Invariance to Shift. Finally, we compared the shift invariance of the two encoders. Sampling 100 marks from the merchant mark dataset, and applying shifts between \(-10\) and 10 pixels in increments of 1 pixel in both the x and y directions. The results are shown as a heat map in Fig. 5, where the sketch-GAN encoding appears to be more invariant to shift than the thin-GAN encoding.

4.4 Retrieval

For the retrieval experiments, 500 queries were taken at random from the training dataset and used to query the whole dataset using features from the sketch-GAN. The top 9 matches were retrieved, where the first retrieval is the example itself and the rest are examples that the system thinks are similar. The results from some of these queries are shown in Fig. 6b. The same query examples were used to query the dataset using the features from the thin-GAN, the results of these queries are shown in Fig. 6a.

Retrieval Results Using Trained Sketch-GAN Encoder. Results show that using the sketch-GAN encoder for Merchant Marks retrieval (Fig. 6b) allows retrieval of examples that have multiple similar parts for example results for queries \(\#4\), \(\#8\), \(\#11\), \(\#14\) and \(\#15\) consistently retrieve examples with at least two similar parts (Fig. 2). Specifically, most retrievals for query \(\#15\), Fig. 6b have parts 12 and 19 from Fig. 2. Exact matches are found for retrievals \(\#4\), \(\#5\), \(\#8\) and \(\#10\). Specifically, query \(\#10\) finds an exact match despite the most similar example being shifted upwards and rotated slightly. Retrievals for query #6 finds an exact match but does not rank the retrieval as high as non-exact matches, suggesting that there is still room for improvement in the representations that are learned.

Fig. 6.
figure 6

Retrieval examples using different GAN architectures. Each sub-figure shows 15 retrievals where the 1st example, in a purple box, in each row is the query and the following images on each row are the top 8 retrievals. (a) Shows retrievals using the thin-GAN encoder and (b) shows retrievals using the sketch-GAN encoder.

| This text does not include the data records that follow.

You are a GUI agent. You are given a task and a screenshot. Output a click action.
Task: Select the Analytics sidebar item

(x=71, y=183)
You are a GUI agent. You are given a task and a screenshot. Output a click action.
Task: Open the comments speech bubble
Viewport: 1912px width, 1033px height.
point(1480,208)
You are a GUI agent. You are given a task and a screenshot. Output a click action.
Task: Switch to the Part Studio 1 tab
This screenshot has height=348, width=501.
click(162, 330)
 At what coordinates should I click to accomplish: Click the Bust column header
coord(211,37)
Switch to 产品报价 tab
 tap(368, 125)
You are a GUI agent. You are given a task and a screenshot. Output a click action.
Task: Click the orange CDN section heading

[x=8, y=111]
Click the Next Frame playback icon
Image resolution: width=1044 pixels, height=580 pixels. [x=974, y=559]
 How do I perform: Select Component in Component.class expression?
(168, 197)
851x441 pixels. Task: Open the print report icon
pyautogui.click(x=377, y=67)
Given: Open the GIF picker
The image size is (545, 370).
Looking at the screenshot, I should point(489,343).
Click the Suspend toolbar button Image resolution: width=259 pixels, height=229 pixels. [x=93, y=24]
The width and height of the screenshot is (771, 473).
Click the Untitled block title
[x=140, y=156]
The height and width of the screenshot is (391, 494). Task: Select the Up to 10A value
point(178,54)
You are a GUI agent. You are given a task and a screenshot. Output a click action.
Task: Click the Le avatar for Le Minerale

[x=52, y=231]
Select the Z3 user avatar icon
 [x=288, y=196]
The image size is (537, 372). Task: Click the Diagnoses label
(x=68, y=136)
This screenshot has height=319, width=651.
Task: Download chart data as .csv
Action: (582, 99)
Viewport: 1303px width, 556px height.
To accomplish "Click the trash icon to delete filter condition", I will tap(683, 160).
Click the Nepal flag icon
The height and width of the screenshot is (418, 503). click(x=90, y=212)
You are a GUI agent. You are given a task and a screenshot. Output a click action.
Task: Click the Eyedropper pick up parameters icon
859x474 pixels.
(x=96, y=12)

Retrieval Results Using Trained Thin-GAN Encoder. On visual inspection of the retrieval results that use the thin-GAN encoder, it is clear that they under perform compared to the sketch-GAN for the same query examples, with fewer visually similar examples. The thin-GAN encoder fails to find exact matches for 4, 5 and 10. Failure to find a match for 10 further suggests that the thin-GAN is less invariant to rotation.

5 Conclusions

Convolutional networks contain, at a minimum, tens of thousands of weights. Training such networks has typically relied on the availability of large quantities of labelled data. Learning network weights that provide good image representations in the absence of class labels is an attractive proposition for many problems. One approach to training in the absence of class labels is to encourage networks to compete in coupled tasks of image synthesis and discrimination. The question is whether such Generative Adversarial Networks can learn feature representations suitable for retrieval in a way that matches human perception.

We have found that GANs can indeed be used to learn representations that are suitable for image retrieval. To demonstrate this, we compared the representation learned by GANs that were trained on Merchant Marks. We compared two related architectures, sketch-GAN and thin-GAN; sketch-GAN has an architectural design that is more appropriate for performing generation and discrimination of sketches. Our experiments showed that GANs are suitable for retrieval of both visually similar and exact examples. Experiments also showed that the features that were learned by the sketch-GAN were, on average, more robust to small image perturbations in scale, rotation and shift than the thin-GAN. Further, retrieval results when using the sketch-GAN appeared more consistent than in using thin-GAN.

More generally, the experiments suggest that adversarial training can be used to train convolutional networks for the purpose of learning good representations for the retrieval of perceptually similar samples; this can be achieved without the level of labelling and examples required for non-adversarial training approaches. This broadens the scope of deep networks to problems of perceptually similar retrieval in the absence of class labels, a problem that is increasingly of interest in heritage collections of images.